Excerpt to read START

Blog Post

A Thanksgiving Ghost Story

GG asks: “Is there any truth to the legend of a haunted place in Malvern, Pennsylvania where the bodies of deceased immigrants who died of cholera were buried?”

Yes, there is truth to this story!

As CNN reported, Joseph Tripican, a former Pennsylvania Railroad worker, used to tell a story every Thanksgiving about a man who was walking home from a tavern in 1909 and swore he saw blue and green ghosts dancing above a trench in the woods of Malvern, Pennsylvania, a suburb of Philadelphia.

"I saw with my own eyes, the ghosts of the Irishmen who died with the cholera a month ago, a-dancing around the big trench where they were buried; it's true, mister, it was awful," the unnamed man reported in documents owned by the Pennsylvania Railroad. "Why, they looked as if they were a kind of green and blue fire and they were a-hopping and bobbing on their graves... I had heard the Irishmen were haunting the place because they were buried without the benefit of clergy."

When Tripican passed passed away, his grandsons, the Rev. Dr. Frank Watson and his twin brother, William Watson, a historian, inherited his files and found more information about the events surrounding their favorite ghost story. These tips led them to believe that maybe the Thanksgiving tale had some truth to it.

Excerpt to read END
Extracted entries START

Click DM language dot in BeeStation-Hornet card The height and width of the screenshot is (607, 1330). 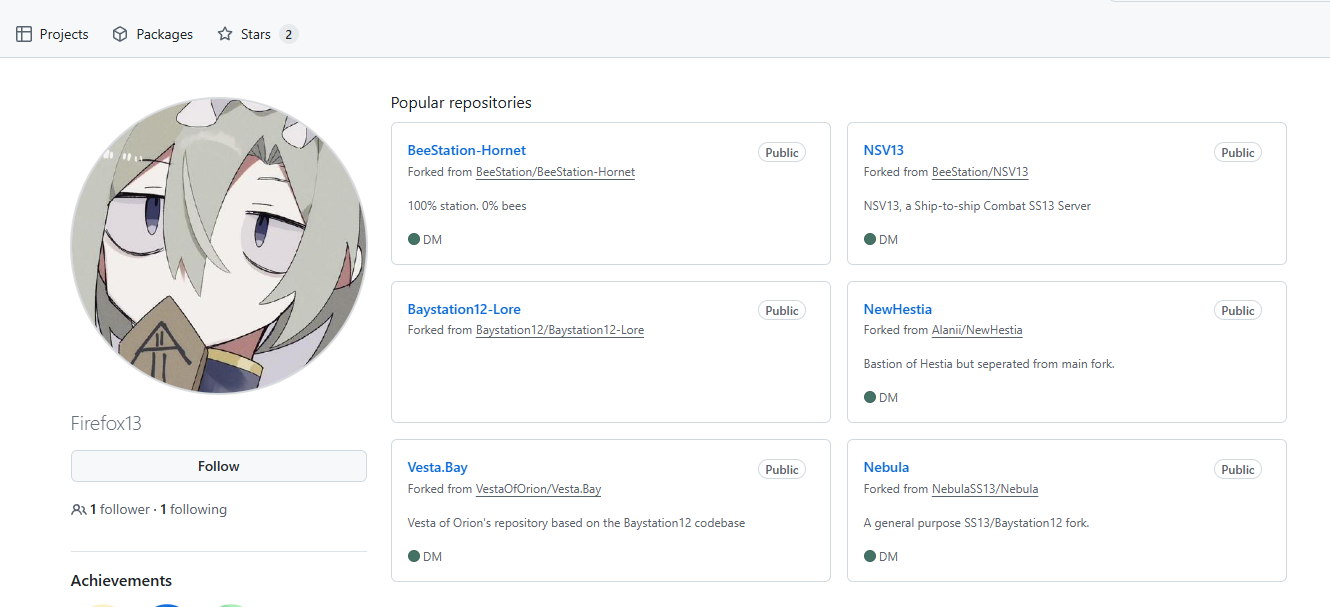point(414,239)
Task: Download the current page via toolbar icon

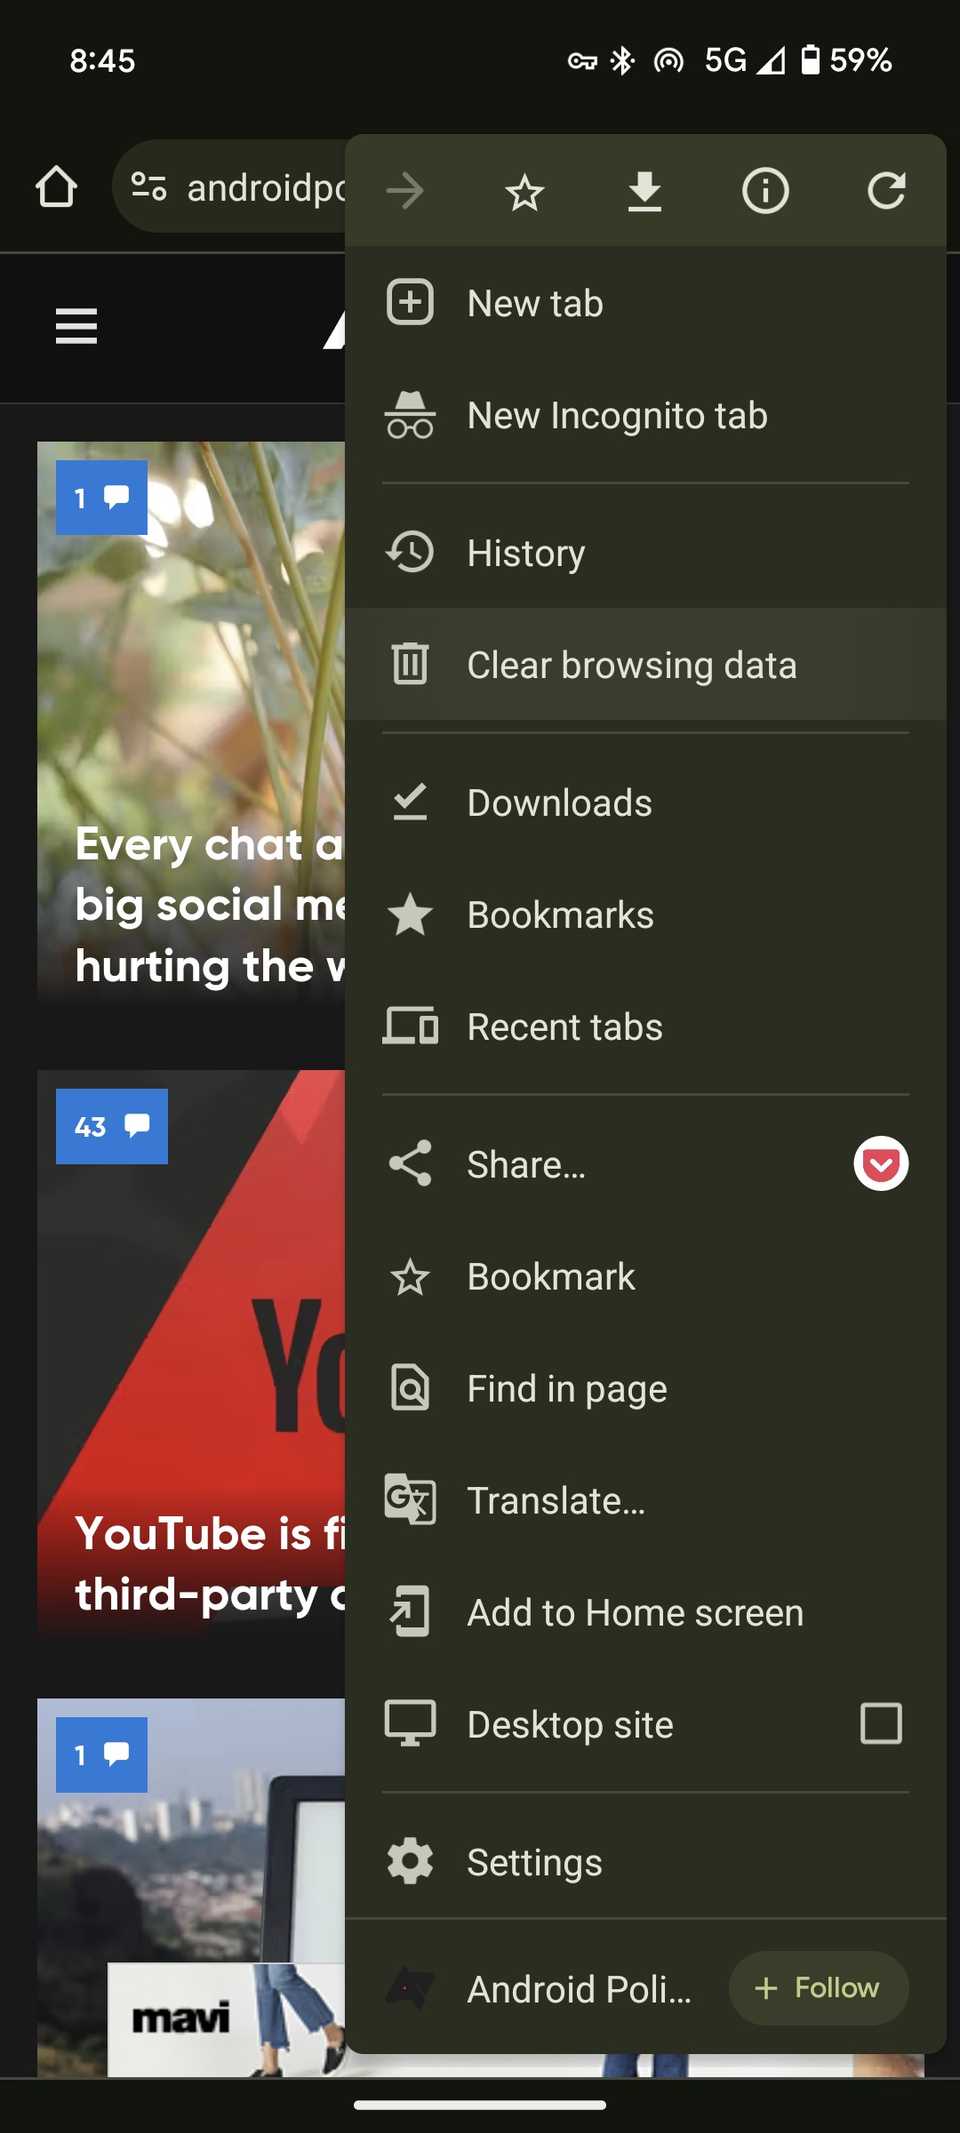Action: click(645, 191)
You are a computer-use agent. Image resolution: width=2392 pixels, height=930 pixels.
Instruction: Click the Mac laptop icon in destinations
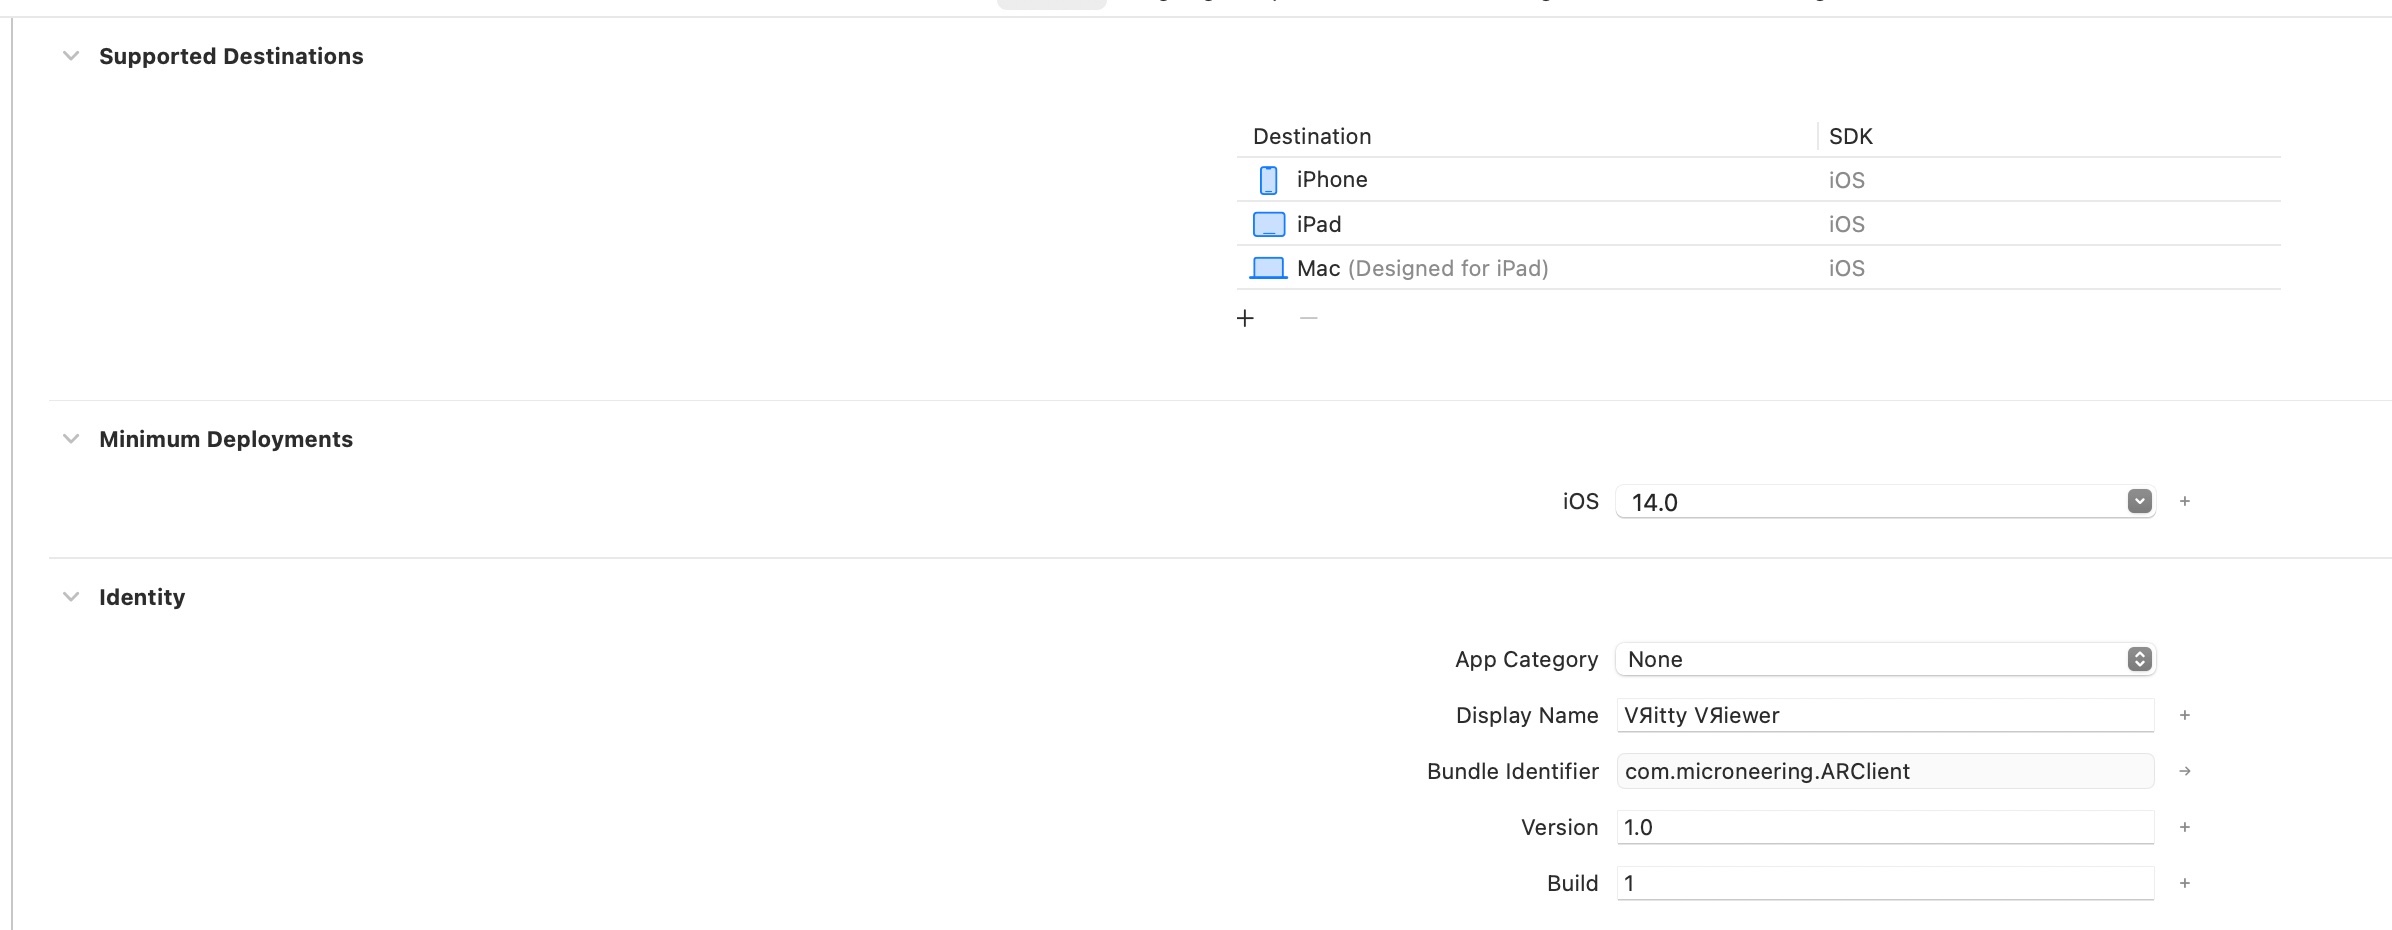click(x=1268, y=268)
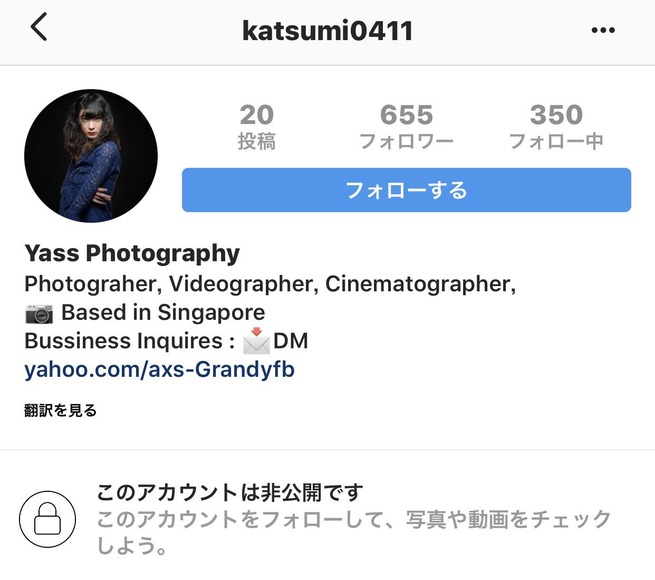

Extracted entries END

**Problem set:**
(a) From the blog post about the Thanksgiving ghost story, return the text between "When Tripican passed" and "truth to it.", inclusive.
(b) Condense the paragraph of the blog post about the Thanksgiving ghost story that begins "As CNN reported" into a shorter version that keeps its main facts.
(c) Answer these questions using the blog post about the Thanksgiving ghost story:
(i) In what year was the man walking home from the tavern?
(ii) Who owned the documents containing the man's report?
(iii) What is William Watson's profession?

**Solved tasks:**
(a)
When Tripican passed passed away, his grandsons, the Rev. Dr. Frank Watson and his twin brother, William Watson, a historian, inherited his files and found more information about the events surrounding their favorite ghost story. These tips led them to believe that maybe the Thanksgiving tale had some truth to it.

(b) According to CNN, former Pennsylvania Railroad worker Joseph Tripican told a story every Thanksgiving about a man walking home from a tavern in 1909. The man swore he saw blue and green ghosts dancing above a trench in the woods of Malvern, Pennsylvania, a Philadelphia suburb.

(c)
(i) 1909
(ii) The Pennsylvania Railroad
(iii) Historian